My heart fell. The lady had caught me red-handed. In my
mind's eye I envisioned a police van bringing me, along with
all the other forgers and dead people, to the prison, and the
judge asking me in a severe tone: "Why didn't you wear your
glasses when you came to vote?
I came to my senses, and decided that I had nothing to lose
beyond my freedom and my good name. With forced confidence I
replied: "I refuse to answer that question, and I ask that in
the protocol it be recorded that I refused to answer the
question."
The lady swallowed the bait, and transferred the identity
card to Mr. Chagai Shami, a member of the polls committee. He
didn't become confused, and asked me the question meant to
cause me to falter: "Now tell me your identity card number by
heart."
This time, I got mixed up. I told him my identity card
number, but the terrible deceit was nearly revealed: I had
forgotten to cite the control number. Mr. Chagai Shami
repeated the number, and added the control number in an
astonished voice. Miracle of miracles. He didn't call the
police, and even agreed to give me the two envelopes so that
I could vote.
I left the poll room, peering back all along to see if the
police were pursuing me. Had Ms. Natan discerned that I was a
forger and a crook, and was trying to vote for the Knesset
without my eyeglasses, even though on my identity card
picture I was wearing glasses? Had she pardoned my crime?

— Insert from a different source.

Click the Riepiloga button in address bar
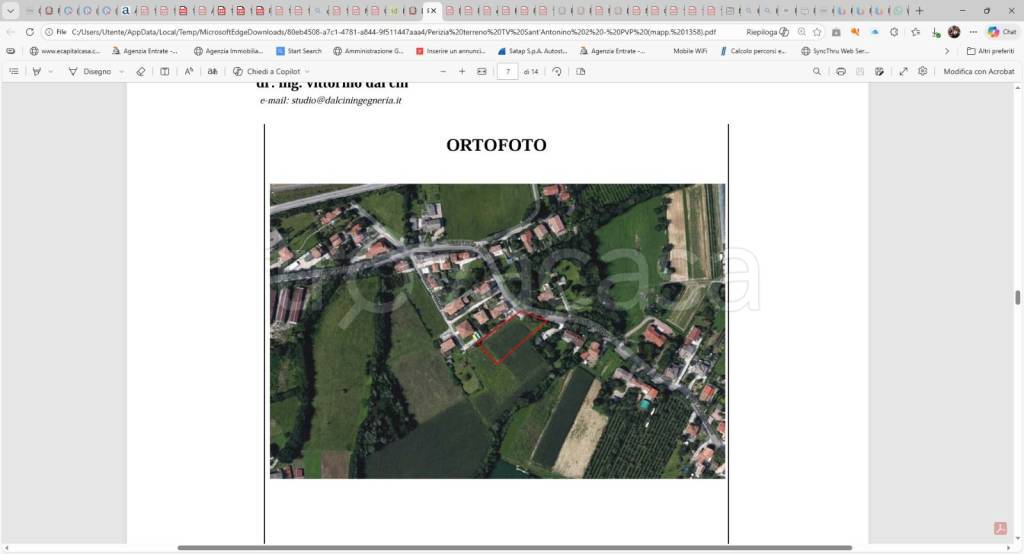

I returned home and decided that the best defense is an
offense. I wrote a letter of complaint to the Central
Elections Committee, copies of which I personally delivered
to my two examiners, Ms. Natan and Mr. Shami.
At my second visit to the polls, it became clear that I had
escaped the barbed investigation with relative ease.
Professor Yehuda Levi, one of the greatest optical theorists
in the world, left the examination deeply offended.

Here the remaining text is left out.